不思議で素敵なメロディーに乗って、盛んに『借り暮らしのアリエッティ』のCMが流れていますね。
ご存知の方もいるでしょうが、これはイギリスの物語で、メアリーノートン作の『床下の小人たち』のシリーズが原作です。
子供の頃、楽しく読んだ覚えがありましたが、介護通勤の時間を利用して懐かしく読み直してみました。
ジブリの映像がアリエッティの世界を丁寧に再現してくれそうで、今から楽しみです。



でも、何と言っても私が小人の物語の中で一番好きなのは、佐藤さとるさんの『だれも知らない小さな国』のコロボックル物語のシリーズです。

コロボックル1


小学校の頃出会った物語ですが、夢見がちで空想好きだった私は、コロボックルに会いたくて会いたくて、物語の中でコロボックル達と知り合いになれた、数少ない人間達が羨ましくてたまりませんでした。

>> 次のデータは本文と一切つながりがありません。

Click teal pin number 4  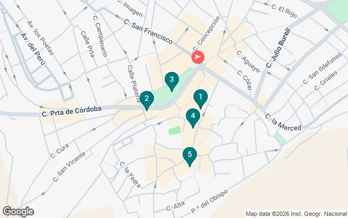193,118
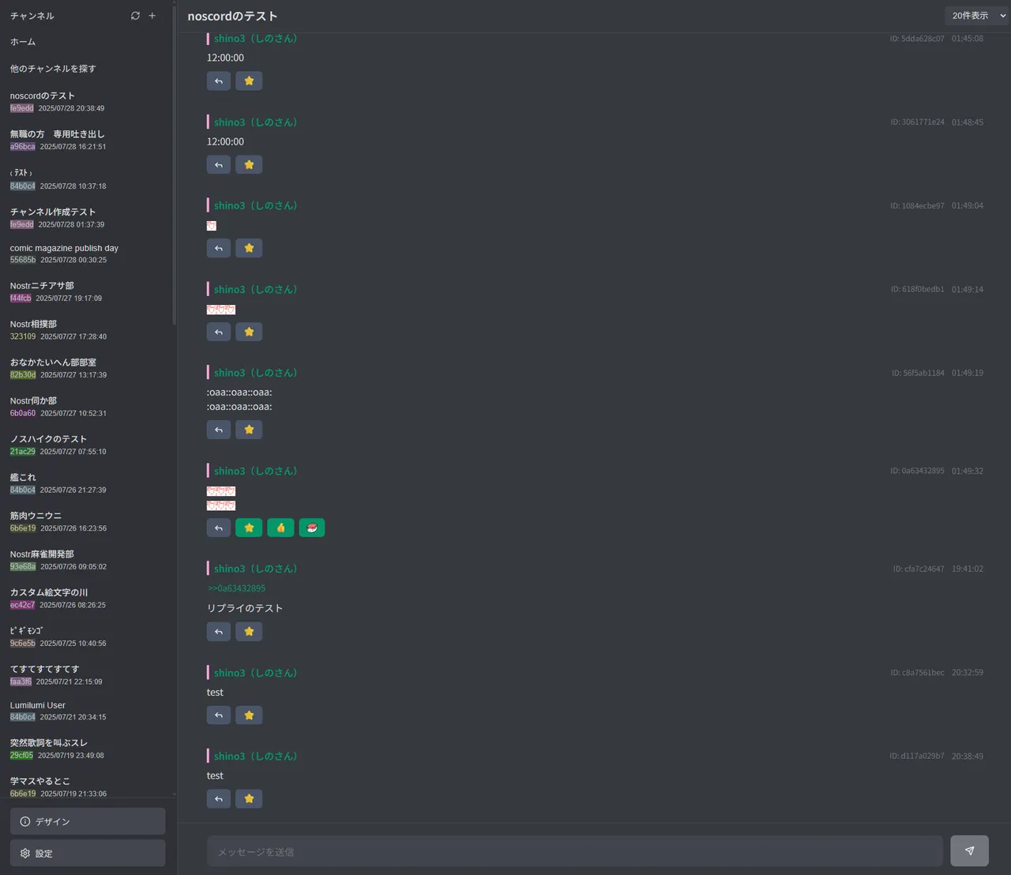This screenshot has height=875, width=1011.
Task: Star the message ID 3061771e24
Action: click(x=249, y=164)
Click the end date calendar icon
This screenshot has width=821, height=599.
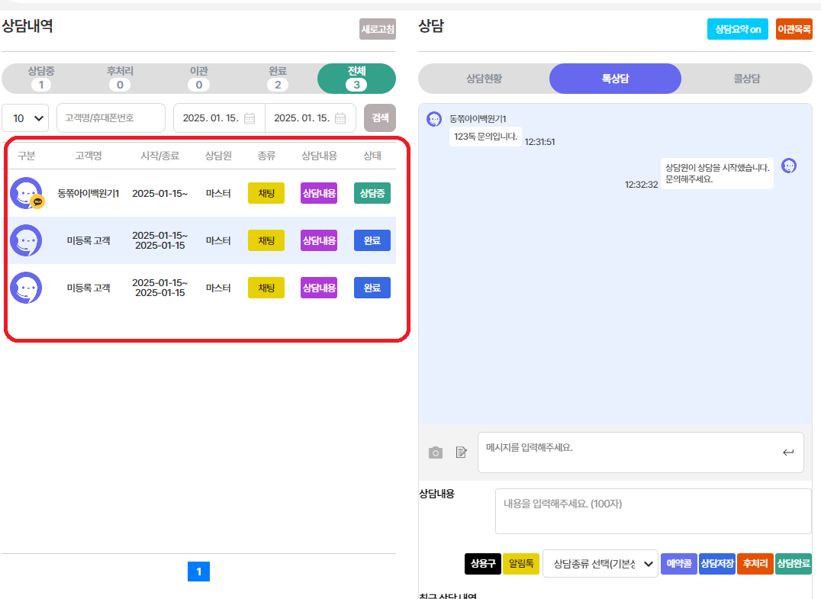340,118
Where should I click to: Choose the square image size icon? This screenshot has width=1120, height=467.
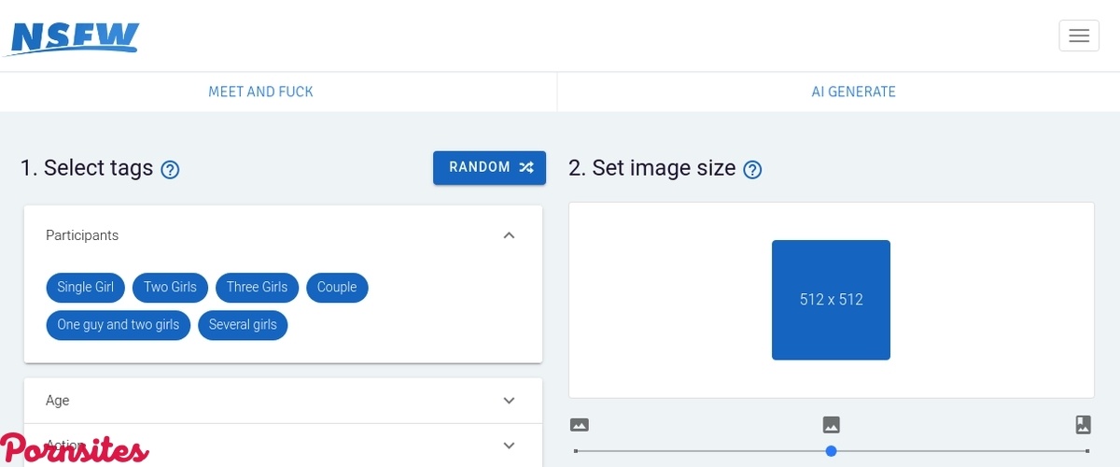coord(831,425)
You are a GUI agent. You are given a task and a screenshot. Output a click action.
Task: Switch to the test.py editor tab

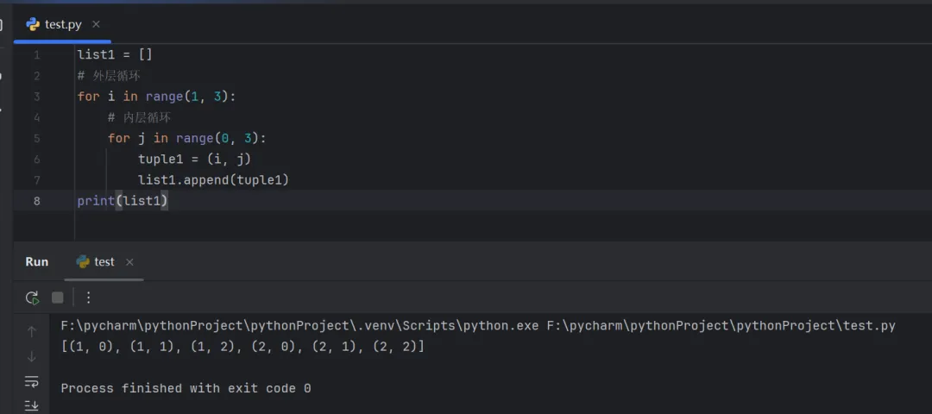pyautogui.click(x=63, y=24)
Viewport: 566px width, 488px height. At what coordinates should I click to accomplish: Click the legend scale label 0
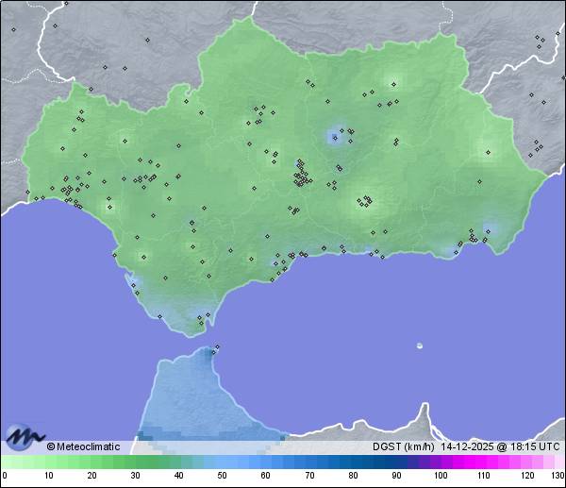[x=4, y=476]
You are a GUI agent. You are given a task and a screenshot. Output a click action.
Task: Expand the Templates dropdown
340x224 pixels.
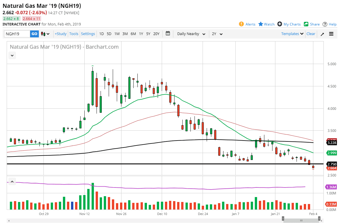[x=292, y=34]
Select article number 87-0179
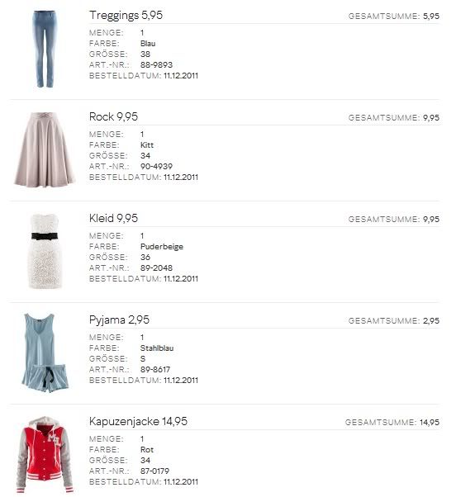This screenshot has width=456, height=497. point(154,471)
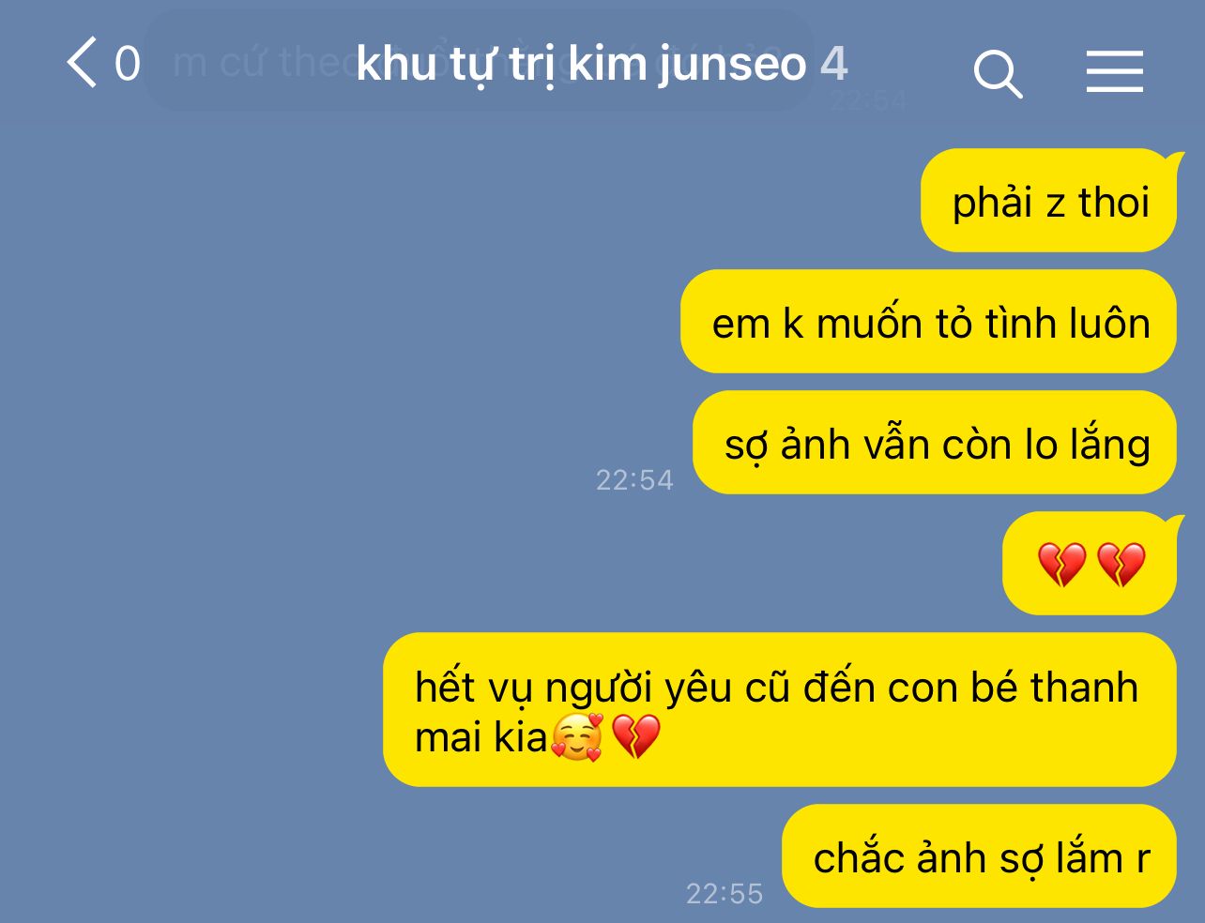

佐藤さとるさんの作品には、村上勉さんの挿絵が良く使われていたのですが、この方の挿絵も大好きでした。

少しおでこの出た、きりっとした黒目が印象的な可愛らしいコロボックル達が、生き生きと活躍する挿絵は、物語を一層魅力あふれるものにしてくれていたような気がします。

今日は電車の中で久しぶりに、コロボックルの文庫本を読んできました。
私にとっては、数あるファンタジーの中でもやっぱりナルニア国シリーズとこのコロボックルシリーズが一番です。
夢中で図書館に通っていた、時間のゆっくり流れていた子供時代が懐かしいな~。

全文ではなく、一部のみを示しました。